*YOUR OBJECTIVE:*
Your reply should contain every record, restated word for word.

[Items from a dataset]

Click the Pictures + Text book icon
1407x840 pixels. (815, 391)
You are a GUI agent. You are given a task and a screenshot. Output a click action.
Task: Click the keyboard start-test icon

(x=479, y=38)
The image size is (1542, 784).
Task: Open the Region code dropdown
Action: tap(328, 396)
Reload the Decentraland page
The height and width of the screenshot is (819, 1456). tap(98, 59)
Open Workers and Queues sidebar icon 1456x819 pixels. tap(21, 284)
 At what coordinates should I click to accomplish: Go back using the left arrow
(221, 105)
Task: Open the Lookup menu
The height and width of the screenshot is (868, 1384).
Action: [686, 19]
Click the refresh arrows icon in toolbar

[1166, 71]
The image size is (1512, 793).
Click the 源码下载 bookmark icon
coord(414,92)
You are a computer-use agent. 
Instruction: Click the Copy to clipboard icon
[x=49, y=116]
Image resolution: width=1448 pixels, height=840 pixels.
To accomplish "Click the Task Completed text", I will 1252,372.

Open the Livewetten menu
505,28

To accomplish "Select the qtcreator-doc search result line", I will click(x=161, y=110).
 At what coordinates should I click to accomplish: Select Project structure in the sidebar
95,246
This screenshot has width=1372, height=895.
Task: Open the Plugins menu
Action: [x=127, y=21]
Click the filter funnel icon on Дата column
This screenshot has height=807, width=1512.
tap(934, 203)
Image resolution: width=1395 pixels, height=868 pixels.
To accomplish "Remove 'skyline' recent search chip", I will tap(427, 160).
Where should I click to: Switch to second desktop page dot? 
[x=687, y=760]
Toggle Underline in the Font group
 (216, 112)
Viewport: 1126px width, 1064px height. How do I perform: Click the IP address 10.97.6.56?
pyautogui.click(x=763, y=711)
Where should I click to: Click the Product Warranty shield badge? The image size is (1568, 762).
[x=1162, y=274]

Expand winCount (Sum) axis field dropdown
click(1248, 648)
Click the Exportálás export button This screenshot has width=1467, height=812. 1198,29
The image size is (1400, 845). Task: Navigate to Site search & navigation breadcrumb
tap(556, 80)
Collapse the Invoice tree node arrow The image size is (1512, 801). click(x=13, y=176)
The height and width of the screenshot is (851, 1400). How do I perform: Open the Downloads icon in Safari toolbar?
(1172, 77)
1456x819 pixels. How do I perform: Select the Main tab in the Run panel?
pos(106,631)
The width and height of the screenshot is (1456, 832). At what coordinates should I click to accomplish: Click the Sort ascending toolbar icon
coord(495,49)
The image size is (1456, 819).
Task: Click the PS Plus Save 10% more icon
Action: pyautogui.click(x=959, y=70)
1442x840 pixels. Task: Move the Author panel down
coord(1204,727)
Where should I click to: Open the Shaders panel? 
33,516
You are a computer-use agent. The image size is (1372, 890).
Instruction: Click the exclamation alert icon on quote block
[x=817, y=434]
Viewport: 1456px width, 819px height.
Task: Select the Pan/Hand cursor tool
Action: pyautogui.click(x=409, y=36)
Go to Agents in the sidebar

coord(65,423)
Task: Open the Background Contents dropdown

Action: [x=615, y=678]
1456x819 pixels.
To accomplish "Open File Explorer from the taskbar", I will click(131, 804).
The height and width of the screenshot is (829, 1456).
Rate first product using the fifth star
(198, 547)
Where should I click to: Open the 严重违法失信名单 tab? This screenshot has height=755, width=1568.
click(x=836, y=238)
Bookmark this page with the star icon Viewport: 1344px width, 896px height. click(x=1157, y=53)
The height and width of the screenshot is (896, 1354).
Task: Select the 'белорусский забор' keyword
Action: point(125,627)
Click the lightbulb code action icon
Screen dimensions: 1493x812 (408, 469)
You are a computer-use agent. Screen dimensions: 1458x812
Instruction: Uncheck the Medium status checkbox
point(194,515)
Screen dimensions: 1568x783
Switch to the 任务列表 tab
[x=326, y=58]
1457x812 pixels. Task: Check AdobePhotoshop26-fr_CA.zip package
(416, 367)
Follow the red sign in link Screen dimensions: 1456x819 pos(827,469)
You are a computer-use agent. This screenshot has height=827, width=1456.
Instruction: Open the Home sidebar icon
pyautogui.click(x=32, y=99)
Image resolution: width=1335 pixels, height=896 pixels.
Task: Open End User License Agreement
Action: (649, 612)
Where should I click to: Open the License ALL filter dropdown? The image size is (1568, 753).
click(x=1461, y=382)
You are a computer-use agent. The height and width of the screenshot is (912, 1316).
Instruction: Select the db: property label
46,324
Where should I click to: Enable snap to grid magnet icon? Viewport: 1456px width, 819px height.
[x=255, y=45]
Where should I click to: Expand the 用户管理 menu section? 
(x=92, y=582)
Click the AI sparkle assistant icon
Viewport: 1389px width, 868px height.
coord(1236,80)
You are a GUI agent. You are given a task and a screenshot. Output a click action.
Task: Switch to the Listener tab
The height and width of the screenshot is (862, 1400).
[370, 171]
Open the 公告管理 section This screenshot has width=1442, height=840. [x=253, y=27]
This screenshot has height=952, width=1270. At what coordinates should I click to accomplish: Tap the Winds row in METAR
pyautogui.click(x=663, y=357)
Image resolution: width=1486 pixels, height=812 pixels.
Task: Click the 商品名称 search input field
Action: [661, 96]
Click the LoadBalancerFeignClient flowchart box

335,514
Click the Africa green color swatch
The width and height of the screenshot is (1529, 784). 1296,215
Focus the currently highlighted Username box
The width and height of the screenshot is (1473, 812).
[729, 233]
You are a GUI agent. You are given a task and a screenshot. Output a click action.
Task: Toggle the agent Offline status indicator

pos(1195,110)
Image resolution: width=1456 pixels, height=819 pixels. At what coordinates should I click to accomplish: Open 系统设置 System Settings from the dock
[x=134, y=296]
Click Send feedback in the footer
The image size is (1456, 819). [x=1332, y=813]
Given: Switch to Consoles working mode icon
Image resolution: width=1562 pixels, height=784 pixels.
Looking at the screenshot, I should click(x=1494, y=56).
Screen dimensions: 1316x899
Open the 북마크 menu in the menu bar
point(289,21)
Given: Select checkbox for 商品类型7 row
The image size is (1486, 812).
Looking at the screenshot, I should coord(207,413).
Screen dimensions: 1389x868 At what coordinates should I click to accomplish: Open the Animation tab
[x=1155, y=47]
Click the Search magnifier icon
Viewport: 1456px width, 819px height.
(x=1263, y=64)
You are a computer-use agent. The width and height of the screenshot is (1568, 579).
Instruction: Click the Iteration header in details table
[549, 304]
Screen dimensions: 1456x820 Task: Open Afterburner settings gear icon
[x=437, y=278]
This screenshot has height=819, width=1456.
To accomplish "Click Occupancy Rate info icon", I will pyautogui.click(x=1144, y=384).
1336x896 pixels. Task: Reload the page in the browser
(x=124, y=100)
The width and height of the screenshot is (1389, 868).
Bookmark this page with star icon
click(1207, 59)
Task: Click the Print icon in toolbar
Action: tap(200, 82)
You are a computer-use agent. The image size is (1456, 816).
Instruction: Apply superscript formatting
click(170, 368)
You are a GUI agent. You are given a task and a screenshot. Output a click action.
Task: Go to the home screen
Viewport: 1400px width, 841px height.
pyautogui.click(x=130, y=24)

*FINISHED TASK:*
Click the Pictures + Text book icon
1407x840 pixels. (815, 391)
You are a GUI agent. You are given a task and a screenshot. Output a click action.
Task: Click the keyboard start-test icon

(x=479, y=38)
The image size is (1542, 784).
Task: Open the Region code dropdown
Action: tap(328, 396)
Reload the Decentraland page
The height and width of the screenshot is (819, 1456). tap(98, 59)
Open Workers and Queues sidebar icon 1456x819 pixels. tap(21, 284)
 At what coordinates should I click to accomplish: Go back using the left arrow
(221, 105)
Task: Open the Lookup menu
The height and width of the screenshot is (868, 1384).
Action: [686, 19]
Click the refresh arrows icon in toolbar

[1166, 71]
The image size is (1512, 793).
Click the 源码下载 bookmark icon
coord(414,92)
You are a computer-use agent. 
Instruction: Click the Copy to clipboard icon
[x=49, y=116]
Image resolution: width=1448 pixels, height=840 pixels.
To accomplish "Click the Task Completed text", I will 1252,372.

Open the Livewetten menu
505,28

To accomplish "Select the qtcreator-doc search result line", I will click(x=161, y=110).
 At what coordinates should I click to accomplish: Select Project structure in the sidebar
95,246
This screenshot has width=1372, height=895.
Task: Open the Plugins menu
Action: [x=127, y=21]
Click the filter funnel icon on Дата column
This screenshot has height=807, width=1512.
tap(934, 203)
Image resolution: width=1395 pixels, height=868 pixels.
To accomplish "Remove 'skyline' recent search chip", I will tap(427, 160).
Where should I click to: Switch to second desktop page dot? 
[x=687, y=760]
Toggle Underline in the Font group
 (216, 112)
Viewport: 1126px width, 1064px height. How do I perform: Click the IP address 10.97.6.56?
pyautogui.click(x=763, y=711)
Where should I click to: Click the Product Warranty shield badge? The image size is (1568, 762).
[x=1162, y=274]

Expand winCount (Sum) axis field dropdown
click(1248, 648)
Click the Exportálás export button This screenshot has width=1467, height=812. 1198,29
The image size is (1400, 845). Task: Navigate to Site search & navigation breadcrumb
tap(556, 80)
Collapse the Invoice tree node arrow The image size is (1512, 801). click(x=13, y=176)
The height and width of the screenshot is (851, 1400). How do I perform: Open the Downloads icon in Safari toolbar?
(1172, 77)
1456x819 pixels. How do I perform: Select the Main tab in the Run panel?
pos(106,631)
The width and height of the screenshot is (1456, 832). At what coordinates should I click to accomplish: Click the Sort ascending toolbar icon
coord(495,49)
The image size is (1456, 819).
Task: Click the PS Plus Save 10% more icon
Action: pyautogui.click(x=959, y=70)
1442x840 pixels. Task: Move the Author panel down
coord(1204,727)
Where should I click to: Open the Shaders panel? 
33,516
You are a computer-use agent. The image size is (1372, 890).
Instruction: Click the exclamation alert icon on quote block
[x=817, y=434]
Viewport: 1456px width, 819px height.
Task: Select the Pan/Hand cursor tool
Action: pyautogui.click(x=409, y=36)
Go to Agents in the sidebar

coord(65,423)
Task: Open the Background Contents dropdown

Action: [x=615, y=678]
1456x819 pixels.
To accomplish "Open File Explorer from the taskbar", I will click(131, 804).
The height and width of the screenshot is (829, 1456).
Rate first product using the fifth star
(198, 547)
Where should I click to: Open the 严重违法失信名单 tab? This screenshot has height=755, width=1568.
click(x=836, y=238)
Bookmark this page with the star icon Viewport: 1344px width, 896px height. click(x=1157, y=53)
The height and width of the screenshot is (896, 1354).
Task: Select the 'белорусский забор' keyword
Action: point(125,627)
Click the lightbulb code action icon
Screen dimensions: 1493x812 (408, 469)
You are a computer-use agent. Screen dimensions: 1458x812
Instruction: Uncheck the Medium status checkbox
point(194,515)
Screen dimensions: 1568x783
Switch to the 任务列表 tab
[x=326, y=58]
1457x812 pixels. Task: Check AdobePhotoshop26-fr_CA.zip package
(416, 367)
Follow the red sign in link Screen dimensions: 1456x819 pos(827,469)
You are a computer-use agent. This screenshot has height=827, width=1456.
Instruction: Open the Home sidebar icon
pyautogui.click(x=32, y=99)
Image resolution: width=1335 pixels, height=896 pixels.
Task: Open End User License Agreement
Action: (649, 612)
Where should I click to: Open the License ALL filter dropdown? The image size is (1568, 753).
click(x=1461, y=382)
You are a computer-use agent. The height and width of the screenshot is (912, 1316).
Instruction: Select the db: property label
46,324
Where should I click to: Enable snap to grid magnet icon? Viewport: 1456px width, 819px height.
[x=255, y=45]
Where should I click to: Expand the 用户管理 menu section? 
(x=92, y=582)
Click the AI sparkle assistant icon
Viewport: 1389px width, 868px height.
coord(1236,80)
You are a GUI agent. You are given a task and a screenshot. Output a click action.
Task: Switch to the Listener tab
The height and width of the screenshot is (862, 1400).
[370, 171]
Open the 公告管理 section This screenshot has width=1442, height=840. [x=253, y=27]
This screenshot has height=952, width=1270. At what coordinates should I click to accomplish: Tap the Winds row in METAR
pyautogui.click(x=663, y=357)
Image resolution: width=1486 pixels, height=812 pixels.
Task: Click the 商品名称 search input field
Action: [661, 96]
Click the LoadBalancerFeignClient flowchart box

335,514
Click the Africa green color swatch
The width and height of the screenshot is (1529, 784). 1296,215
Focus the currently highlighted Username box
The width and height of the screenshot is (1473, 812).
[729, 233]
You are a GUI agent. You are given a task and a screenshot. Output a click action.
Task: Toggle the agent Offline status indicator

pos(1195,110)
Image resolution: width=1456 pixels, height=819 pixels. At what coordinates should I click to accomplish: Open 系统设置 System Settings from the dock
[x=134, y=296]
Click Send feedback in the footer
The image size is (1456, 819). [x=1332, y=813]
Given: Switch to Consoles working mode icon
Image resolution: width=1562 pixels, height=784 pixels.
Looking at the screenshot, I should click(x=1494, y=56).
Screen dimensions: 1316x899
Open the 북마크 menu in the menu bar
point(289,21)
Given: Select checkbox for 商品类型7 row
The image size is (1486, 812).
Looking at the screenshot, I should coord(207,413).
Screen dimensions: 1389x868 At what coordinates should I click to accomplish: Open the Animation tab
[x=1155, y=47]
Click the Search magnifier icon
Viewport: 1456px width, 819px height.
(x=1263, y=64)
You are a computer-use agent. The width and height of the screenshot is (1568, 579).
Instruction: Click the Iteration header in details table
[549, 304]
Screen dimensions: 1456x820 Task: Open Afterburner settings gear icon
[x=437, y=278]
This screenshot has height=819, width=1456.
To accomplish "Click Occupancy Rate info icon", I will pyautogui.click(x=1144, y=384).
1336x896 pixels. Task: Reload the page in the browser
(x=124, y=100)
The width and height of the screenshot is (1389, 868).
Bookmark this page with star icon
click(1207, 59)
Task: Click the Print icon in toolbar
Action: tap(200, 82)
You are a computer-use agent. The image size is (1456, 816).
Instruction: Apply superscript formatting
click(170, 368)
You are a GUI agent. You are given a task and a screenshot. Output a click action.
Task: Go to the home screen
Viewport: 1400px width, 841px height.
pyautogui.click(x=130, y=24)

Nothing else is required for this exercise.